Open AccessInvestigation of the complement receptor 3 (CD11b/CD18) in human rectal epithelium
Author(s) -
HUSSAIN L. A.,
KELLY C. G.,
RODIN A.,
JOURDAN M.,
LEHNER T.
Publication year - 1995
Publication title -
clinical & experimental immunology
Language(s) - English
Resource type - Journals
SCImago Journal Rank - 1.329
H-Index - 135
eISSN - 1365-2249
pISSN - 0009-9104
DOI - 10.1111/j.1365-2249.1995.tb03794.x
Subject(s) - immunology , complement (music) , complement receptor , receptor , integrin alpha m , biology , complement system , medicine , immune system , genetics , gene , complementation , phenotype
SUMMARY Rectal and cervicovaginal mucosa are common routes of transmission of HIV, although the mechanism of transmission is unknown. We have investigated human rectal and cervicovaginal epithelia for the expression of complement receptors (CR) and cell adhesion molecules which may be involved in HIV and other infections. In rectal mucosa, CR3 was detected in the surface and crypt epithelial cells by immunohistology, using MoAbs to CD18 and CD11b in 10 out of 15 specimens.
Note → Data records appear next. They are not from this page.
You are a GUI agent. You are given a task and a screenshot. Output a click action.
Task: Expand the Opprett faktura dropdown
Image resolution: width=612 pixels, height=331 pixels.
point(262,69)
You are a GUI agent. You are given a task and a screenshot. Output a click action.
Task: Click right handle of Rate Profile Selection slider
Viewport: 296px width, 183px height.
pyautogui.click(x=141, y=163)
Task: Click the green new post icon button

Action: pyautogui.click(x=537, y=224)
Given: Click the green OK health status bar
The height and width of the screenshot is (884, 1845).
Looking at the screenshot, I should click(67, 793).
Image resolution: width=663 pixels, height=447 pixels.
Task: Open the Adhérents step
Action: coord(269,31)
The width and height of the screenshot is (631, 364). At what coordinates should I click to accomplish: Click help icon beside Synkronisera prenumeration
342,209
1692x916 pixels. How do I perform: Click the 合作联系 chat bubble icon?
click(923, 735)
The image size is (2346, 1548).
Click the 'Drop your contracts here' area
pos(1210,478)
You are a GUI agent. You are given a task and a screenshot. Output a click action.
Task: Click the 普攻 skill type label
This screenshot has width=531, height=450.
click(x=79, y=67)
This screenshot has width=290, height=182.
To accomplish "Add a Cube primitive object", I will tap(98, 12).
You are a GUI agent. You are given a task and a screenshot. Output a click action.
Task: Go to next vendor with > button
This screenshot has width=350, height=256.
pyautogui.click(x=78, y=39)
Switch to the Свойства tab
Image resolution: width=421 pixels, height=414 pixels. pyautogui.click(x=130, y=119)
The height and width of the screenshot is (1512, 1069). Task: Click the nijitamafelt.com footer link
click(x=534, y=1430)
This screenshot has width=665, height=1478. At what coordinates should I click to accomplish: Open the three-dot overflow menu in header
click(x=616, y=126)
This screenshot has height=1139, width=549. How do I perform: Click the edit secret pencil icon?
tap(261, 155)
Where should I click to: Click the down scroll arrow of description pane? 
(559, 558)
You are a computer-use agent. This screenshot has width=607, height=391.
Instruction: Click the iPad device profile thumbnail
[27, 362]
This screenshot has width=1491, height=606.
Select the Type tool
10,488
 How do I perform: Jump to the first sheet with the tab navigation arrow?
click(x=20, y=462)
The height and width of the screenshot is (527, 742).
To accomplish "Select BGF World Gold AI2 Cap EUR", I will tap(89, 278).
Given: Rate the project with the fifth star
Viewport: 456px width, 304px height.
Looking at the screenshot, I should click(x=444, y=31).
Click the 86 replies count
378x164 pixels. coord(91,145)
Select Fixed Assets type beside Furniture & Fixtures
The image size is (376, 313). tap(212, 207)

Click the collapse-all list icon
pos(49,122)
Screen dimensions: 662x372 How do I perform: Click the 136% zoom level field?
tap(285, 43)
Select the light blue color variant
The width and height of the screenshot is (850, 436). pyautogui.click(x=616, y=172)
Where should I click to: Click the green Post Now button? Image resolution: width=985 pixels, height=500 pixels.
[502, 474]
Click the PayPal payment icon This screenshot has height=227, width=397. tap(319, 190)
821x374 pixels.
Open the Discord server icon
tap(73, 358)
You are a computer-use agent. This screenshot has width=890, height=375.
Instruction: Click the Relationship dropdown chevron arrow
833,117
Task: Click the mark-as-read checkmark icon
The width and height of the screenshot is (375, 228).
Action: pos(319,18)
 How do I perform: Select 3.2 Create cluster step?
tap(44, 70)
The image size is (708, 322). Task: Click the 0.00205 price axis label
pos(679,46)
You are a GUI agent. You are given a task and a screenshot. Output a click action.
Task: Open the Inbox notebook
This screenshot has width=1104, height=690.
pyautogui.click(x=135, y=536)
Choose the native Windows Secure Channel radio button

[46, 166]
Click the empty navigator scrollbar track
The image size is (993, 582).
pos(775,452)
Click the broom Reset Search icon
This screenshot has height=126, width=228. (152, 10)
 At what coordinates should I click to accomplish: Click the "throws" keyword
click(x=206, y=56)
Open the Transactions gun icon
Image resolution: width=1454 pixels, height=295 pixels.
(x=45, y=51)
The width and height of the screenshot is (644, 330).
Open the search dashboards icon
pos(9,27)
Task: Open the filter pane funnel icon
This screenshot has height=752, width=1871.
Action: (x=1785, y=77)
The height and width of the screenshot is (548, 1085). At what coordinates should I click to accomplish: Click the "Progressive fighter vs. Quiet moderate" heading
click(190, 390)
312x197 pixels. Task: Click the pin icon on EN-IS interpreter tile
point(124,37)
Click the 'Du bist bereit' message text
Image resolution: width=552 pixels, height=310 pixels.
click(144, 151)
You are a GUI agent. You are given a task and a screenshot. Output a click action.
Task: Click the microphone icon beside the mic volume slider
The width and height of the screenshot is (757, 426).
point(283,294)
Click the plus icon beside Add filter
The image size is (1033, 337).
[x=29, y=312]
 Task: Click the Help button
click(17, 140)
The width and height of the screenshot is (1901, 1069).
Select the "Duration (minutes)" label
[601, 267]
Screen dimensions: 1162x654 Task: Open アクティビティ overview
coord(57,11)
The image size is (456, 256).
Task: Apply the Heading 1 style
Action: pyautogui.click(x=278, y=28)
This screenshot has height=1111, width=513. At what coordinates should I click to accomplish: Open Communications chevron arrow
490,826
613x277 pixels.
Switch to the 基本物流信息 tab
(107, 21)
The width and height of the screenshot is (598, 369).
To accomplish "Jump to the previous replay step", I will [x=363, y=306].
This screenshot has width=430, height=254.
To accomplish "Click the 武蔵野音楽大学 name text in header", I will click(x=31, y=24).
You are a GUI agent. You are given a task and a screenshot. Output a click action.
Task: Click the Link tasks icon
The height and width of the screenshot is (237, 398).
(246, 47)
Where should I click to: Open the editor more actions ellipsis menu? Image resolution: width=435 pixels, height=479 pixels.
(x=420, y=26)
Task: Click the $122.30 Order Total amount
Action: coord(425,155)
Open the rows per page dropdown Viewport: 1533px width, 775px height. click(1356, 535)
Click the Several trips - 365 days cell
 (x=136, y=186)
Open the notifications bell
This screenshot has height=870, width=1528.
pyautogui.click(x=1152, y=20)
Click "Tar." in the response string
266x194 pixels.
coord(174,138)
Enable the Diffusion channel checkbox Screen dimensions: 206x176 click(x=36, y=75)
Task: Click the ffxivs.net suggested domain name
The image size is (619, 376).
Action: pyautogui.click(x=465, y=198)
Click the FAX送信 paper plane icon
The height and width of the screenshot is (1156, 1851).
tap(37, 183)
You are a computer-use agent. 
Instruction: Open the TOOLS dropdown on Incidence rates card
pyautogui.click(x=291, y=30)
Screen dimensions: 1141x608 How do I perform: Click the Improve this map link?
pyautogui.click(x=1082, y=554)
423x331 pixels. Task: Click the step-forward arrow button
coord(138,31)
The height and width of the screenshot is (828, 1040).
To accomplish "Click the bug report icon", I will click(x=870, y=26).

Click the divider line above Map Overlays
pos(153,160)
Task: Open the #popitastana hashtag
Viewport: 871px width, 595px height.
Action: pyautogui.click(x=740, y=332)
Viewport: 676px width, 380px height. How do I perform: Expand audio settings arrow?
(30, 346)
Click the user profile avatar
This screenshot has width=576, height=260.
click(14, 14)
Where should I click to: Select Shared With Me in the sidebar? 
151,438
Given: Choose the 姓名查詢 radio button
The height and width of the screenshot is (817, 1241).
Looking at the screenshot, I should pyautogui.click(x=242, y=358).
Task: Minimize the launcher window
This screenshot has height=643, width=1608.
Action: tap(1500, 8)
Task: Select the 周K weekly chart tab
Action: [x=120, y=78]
RNA transcripts encoding both CD11b and CD18 were also demonstrated in surface and crypt epithelial cells by in situ hybridization. Although CD11b was detected in the epithelial cells in three out of the 14 cervicovaginal specimens, we were unable to detect CD 18. We suggest that expression of the CD11b/CD18 heterodimer might facilitate transmission of HIV by enhancing binding of HIV–antibody complexes in seminal fluid to epithelial cells. Alternatively, since intercellular adhesion molecule‐1 (ICAM‐1) is a receptor for CD11b/CD18, this may promote adhesion between epithelial cells and HIV‐infected mononuclear cells in seminal fluid.